Provided entries
★ ★ ★

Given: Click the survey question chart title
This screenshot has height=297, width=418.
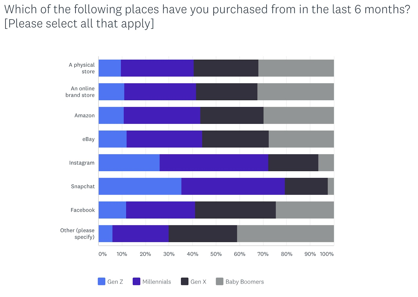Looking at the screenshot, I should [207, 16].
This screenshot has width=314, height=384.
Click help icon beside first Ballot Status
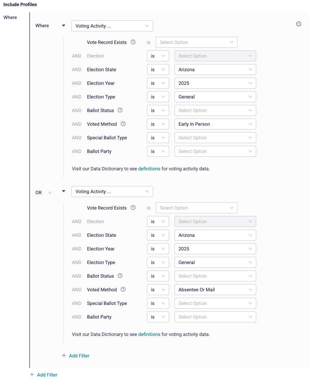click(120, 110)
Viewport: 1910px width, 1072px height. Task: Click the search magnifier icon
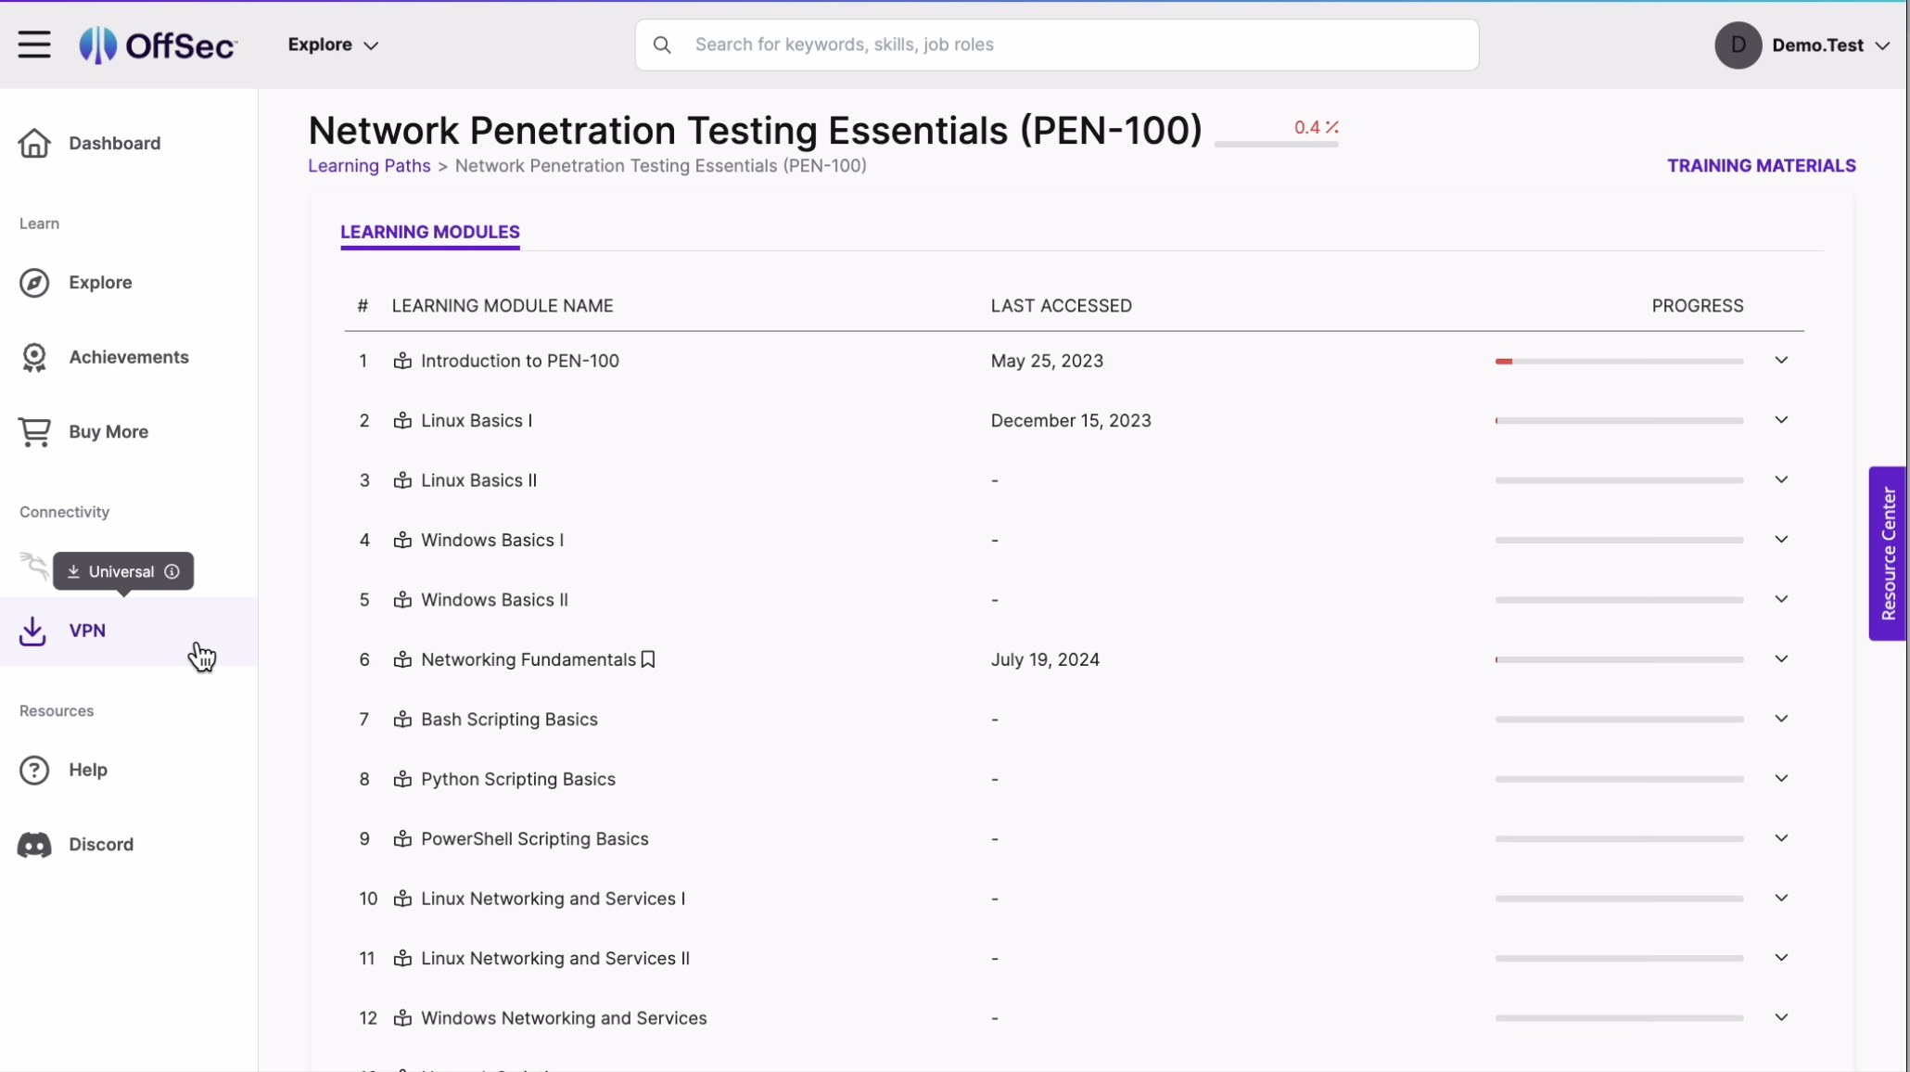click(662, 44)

★ ★ ★

All of the material above is to be retyped exactly, with no pictures included.

Exercise solution
Given: Click the survey question chart title
This screenshot has height=297, width=418.
Looking at the screenshot, I should [207, 16].
This screenshot has width=314, height=384.
Click help icon beside first Ballot Status
click(120, 110)
Viewport: 1910px width, 1072px height. Task: Click the search magnifier icon
click(662, 44)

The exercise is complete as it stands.